Gender Representation on Public Boards (Scotland) Act 2018 implementation: consultation analysis

This report presents the main messages arising from the consultation on the implementation of the Gender Representation on Public Boards (Scotland) Act 2018 (the Act).

Appendix C - Question 8 – Other Comments Provided

  • Narrative on progress towards meeting the gender representation objective –could include comparision with the private sector in Scotland, with public authorities in the UK.
  • Ways in which the reports will inform national strategy (e.g. addressing occupational segregation).
  • A (+/-) differentiated analysis of Board changes so improvements are noted and equally when Boards lose women and don't replace positions with women.
  • Some analysis of the reasons for women leaving/standing down from Boards
  • Analysis to show when and what vacancy opportunities have arisen for equal representation to be acted on.
  • Number of vacancies advertised, categorised by size of board (less than 5 members, 6-10, 11-15...) - Number of applicants applied, % of which were woman; Number asked for interview, % of which were women; Number of appointees, % of which were woman; Make up of board/appointees after appointment; Change of male:female ratio.
  • Examples of measures introduced under s.5 and s6 of the Act.
  • Other voluntary measures not required by the Act to improve diversity on public boards, which may not be covered by the gender representation objective (e.g. specific programmes run to target the representation of BME women.)
  • Public body compliance with guidance produced under s.7 of the Act.
  • Measures introduced at the national level to improve diversity of applicants (e.g. national training programmes or model application processes).

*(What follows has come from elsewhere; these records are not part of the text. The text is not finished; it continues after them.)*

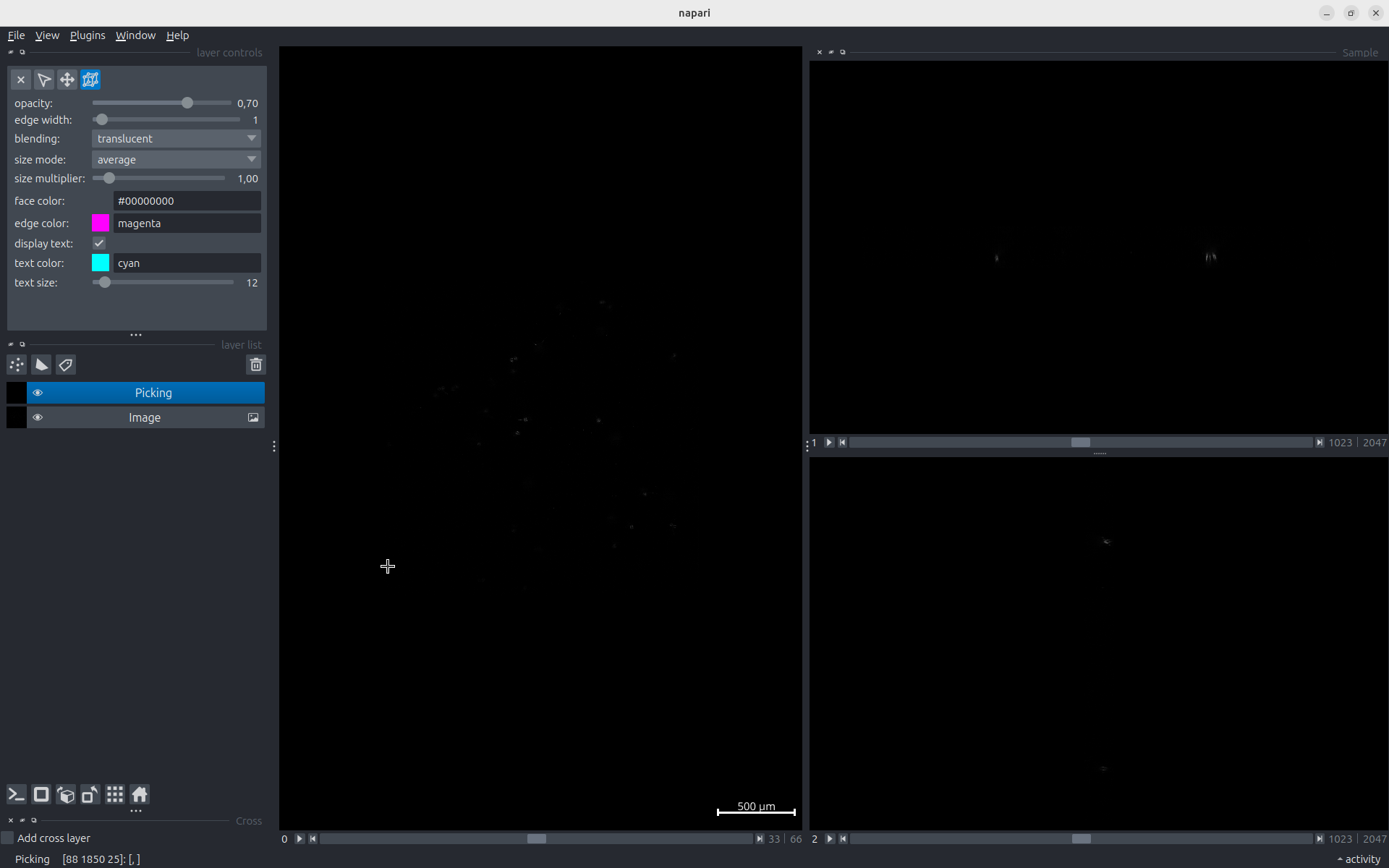Viewport: 1389px width, 868px height.
Task: Toggle visibility of the Image layer
Action: click(x=38, y=417)
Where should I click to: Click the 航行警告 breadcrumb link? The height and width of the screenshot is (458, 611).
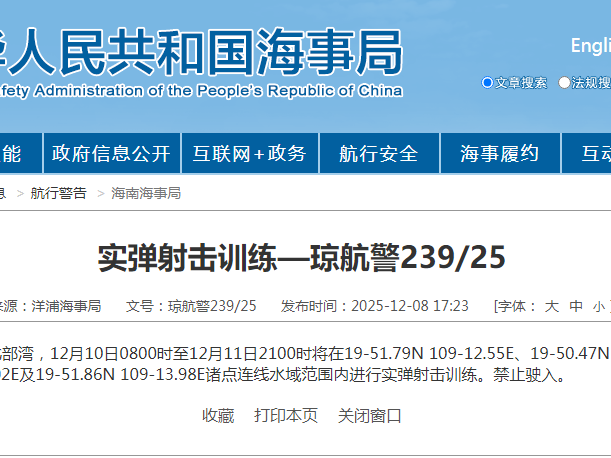[x=58, y=193]
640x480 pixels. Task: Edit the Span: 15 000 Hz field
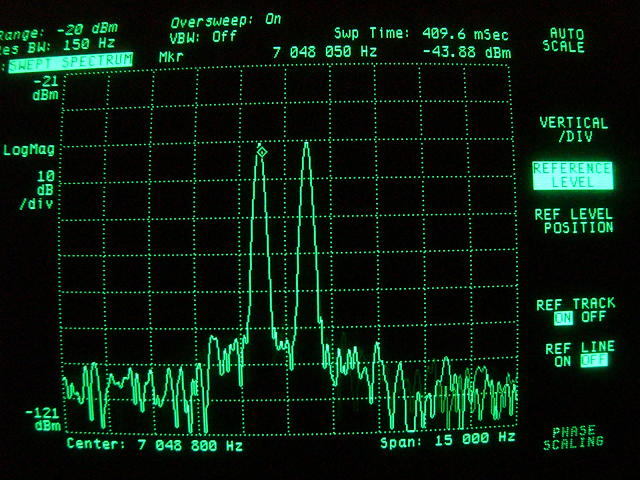pos(447,438)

  • Information from third parties such as the third sector and/or women with experience of particular board appointment measures.

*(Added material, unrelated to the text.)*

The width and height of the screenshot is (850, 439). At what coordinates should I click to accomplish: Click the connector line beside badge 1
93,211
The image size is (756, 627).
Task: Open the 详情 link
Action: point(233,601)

  • Other measures or information regarding gender equality at all levels of public agencies, including recruitment, training and promotion of staff members.
  • The report must detail what information has been collected, how it has been collected and must set the information with the context of representation prior to the implementation of the Act. Public bodies and ministers must demonstrate what they are doing to achieve the desired result and must address any failings identified in delivery together with they aim to address these. The operation of the Act cannot be a tick the box exercise nor can it be enough, for example, to send leaflets out.

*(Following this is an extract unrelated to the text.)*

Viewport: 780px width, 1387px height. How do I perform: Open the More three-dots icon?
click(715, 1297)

  • Gender pay levels and gender pay gap.
  • The impact on women's rights.
  • Scottish Ministers should report on what steps they have taking, or are taking to ensure diversity in all public bodies, not just by gender but including other underrepresented groups.
  • Some flexibility needs to be retained, so that Government officials can consider the first tranche of reports from public authorities and appointed persons and then determine how best to structure their report with the benefit of those returns.
  • Name and function of the public body: The purpose of the Board; budget allocated to the public body; The allocated number of board members and tenure for appointments; The number of vacancies within the reporting period; The process for appointing; The gender profile of the board; The gender profile of applications and appointments; Evidence of fairness and reach of the attraction strategy; Mitigating factors if gender balance not achieved; Action being taken to create greater balance.